Exercise prompt: Beginning with the line that holds "Task: Click the" and ending with the last line below, repeat each line exactly, leaving any pictures out.

Extracted data:

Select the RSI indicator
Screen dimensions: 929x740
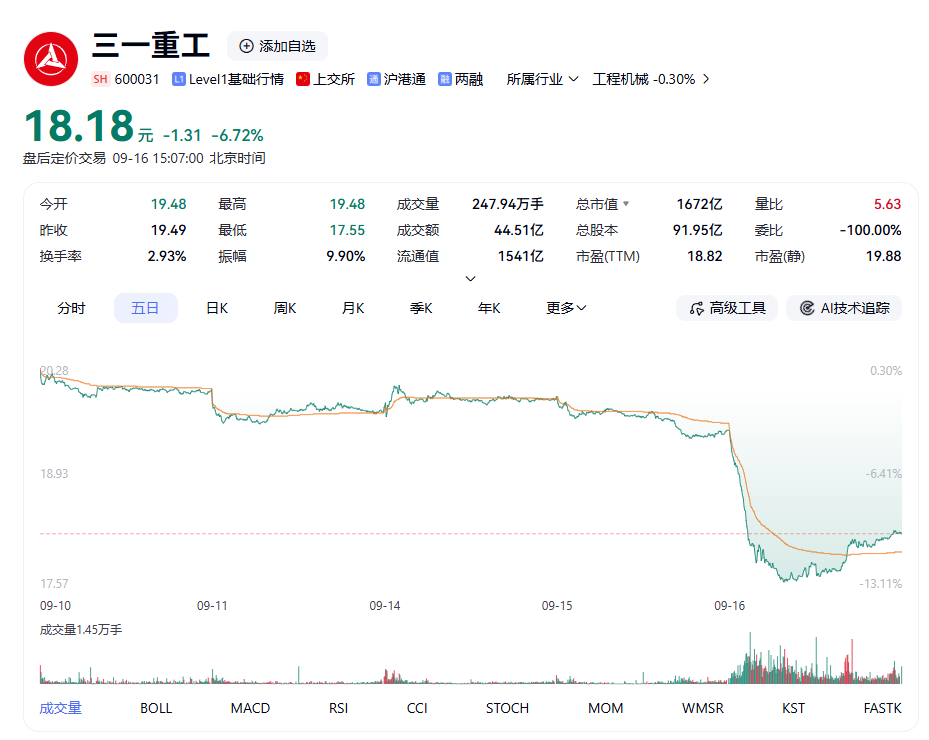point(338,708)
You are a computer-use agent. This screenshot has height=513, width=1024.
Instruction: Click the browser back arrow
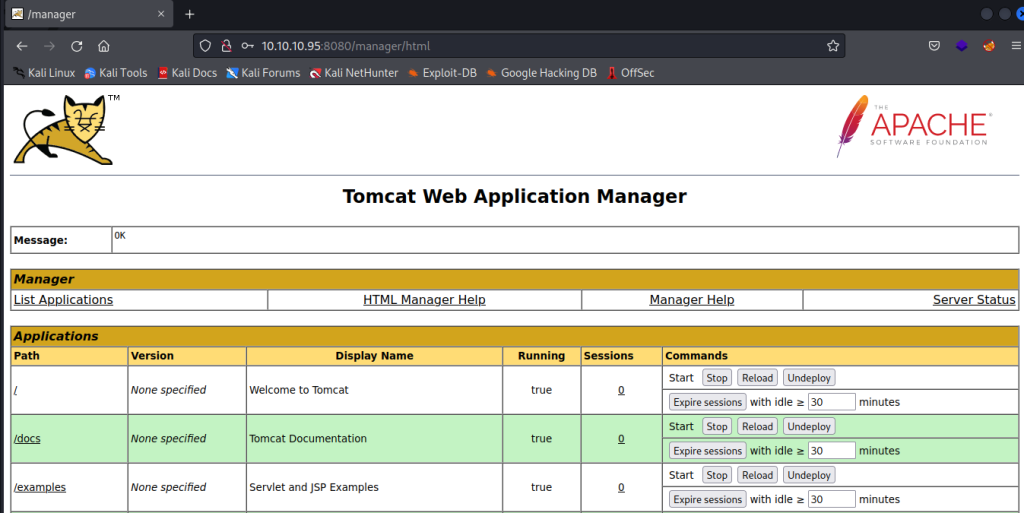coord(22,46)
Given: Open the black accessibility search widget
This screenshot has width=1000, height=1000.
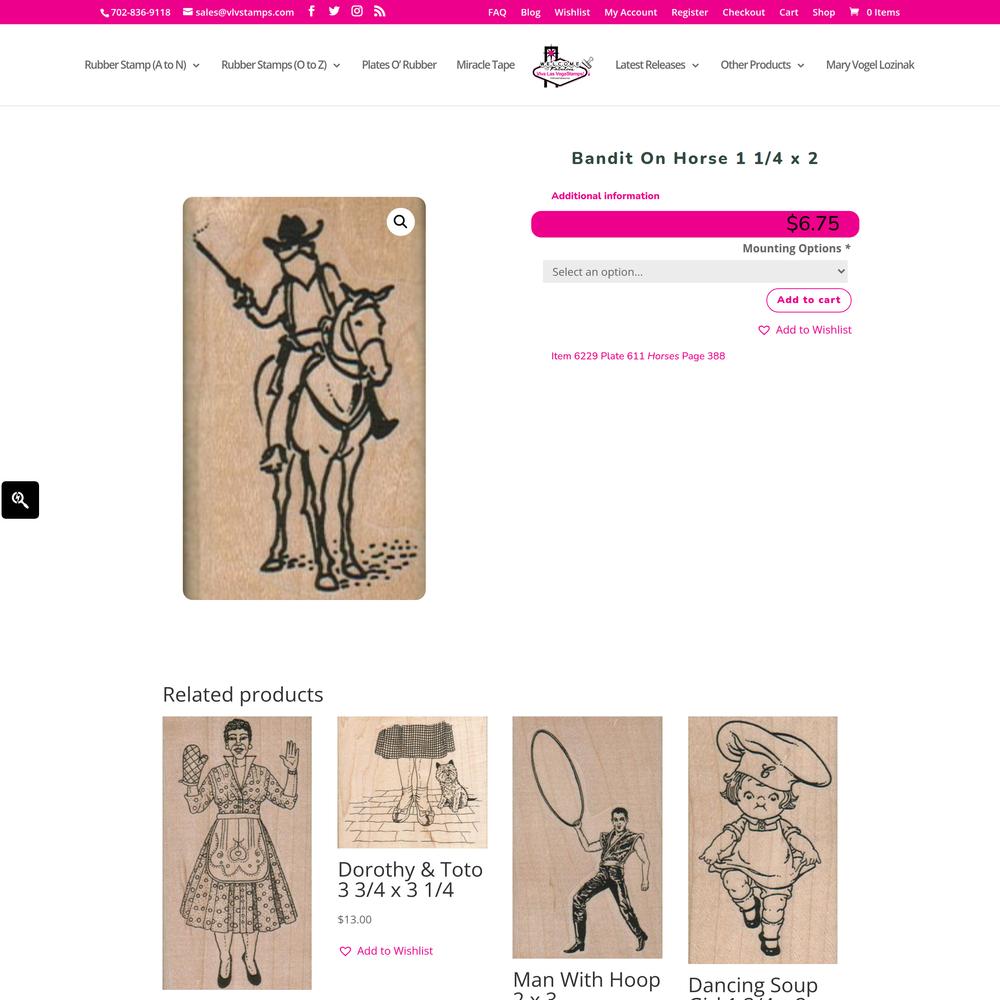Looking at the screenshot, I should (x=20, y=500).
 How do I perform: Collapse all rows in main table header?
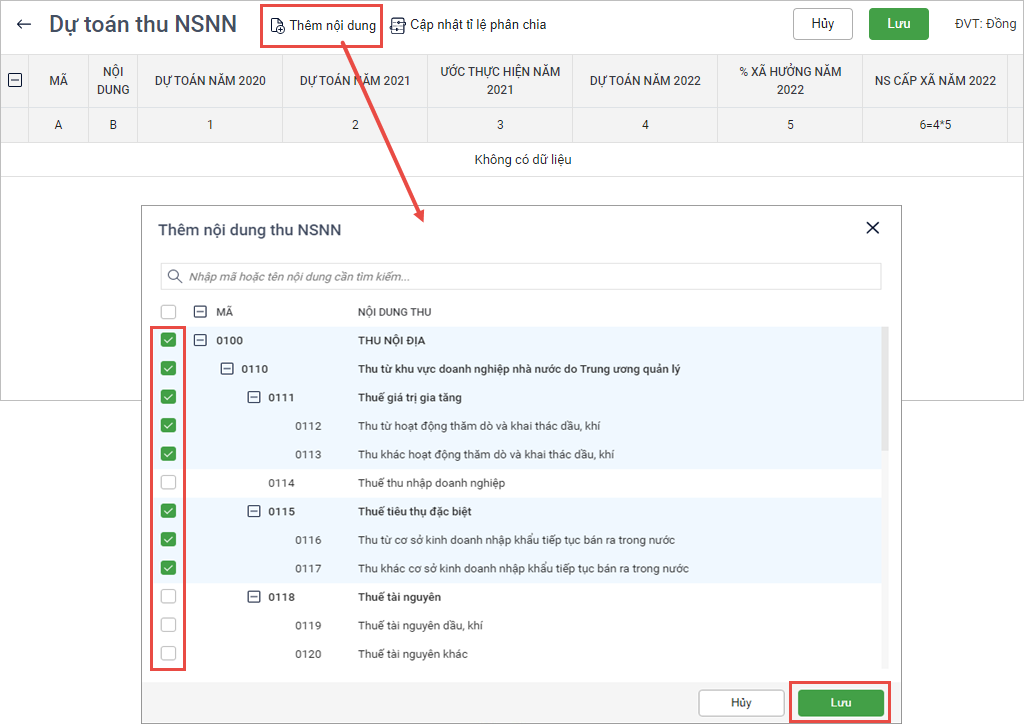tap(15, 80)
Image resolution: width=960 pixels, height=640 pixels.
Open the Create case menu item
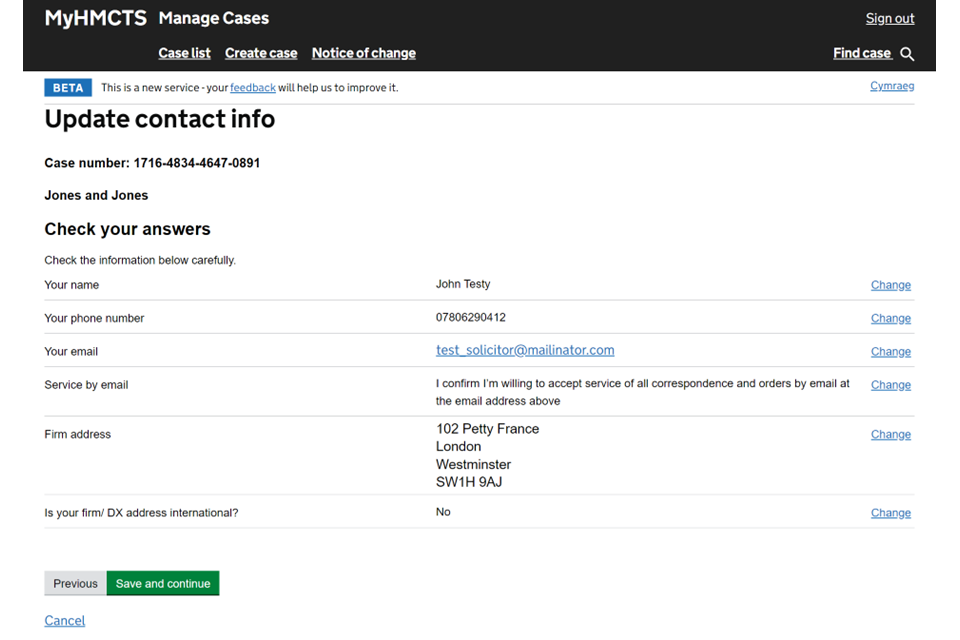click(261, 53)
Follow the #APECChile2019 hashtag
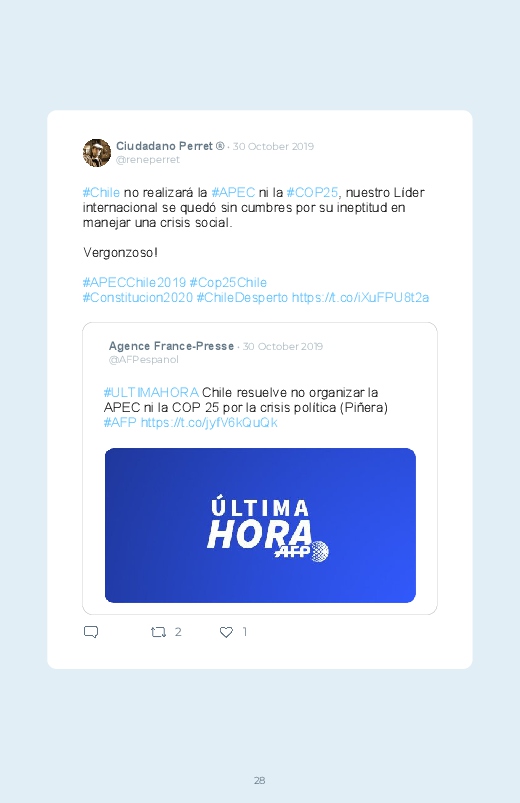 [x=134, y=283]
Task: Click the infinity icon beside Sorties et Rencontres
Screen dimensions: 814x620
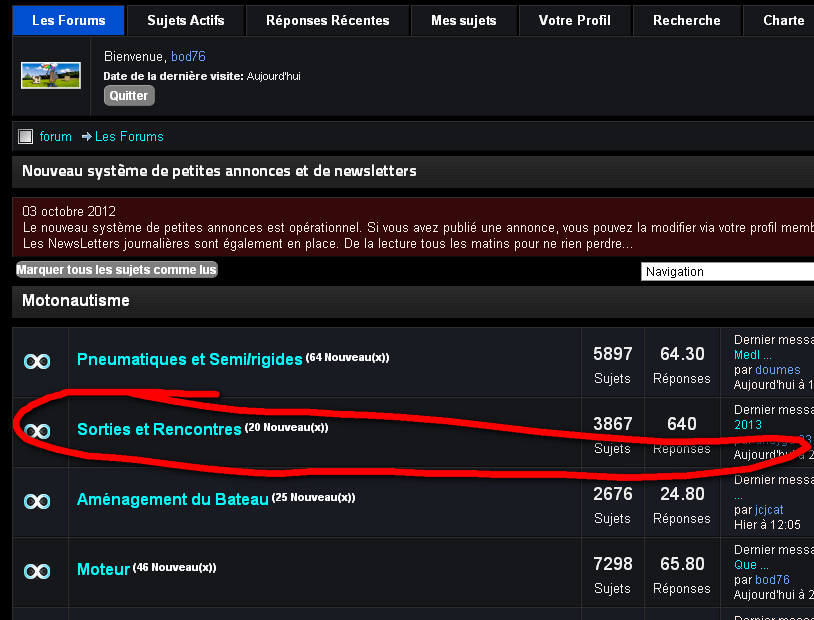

Expected answer:
Task: Click the infinity icon beside Sorties et Rencontres
Screen dimensions: 814x620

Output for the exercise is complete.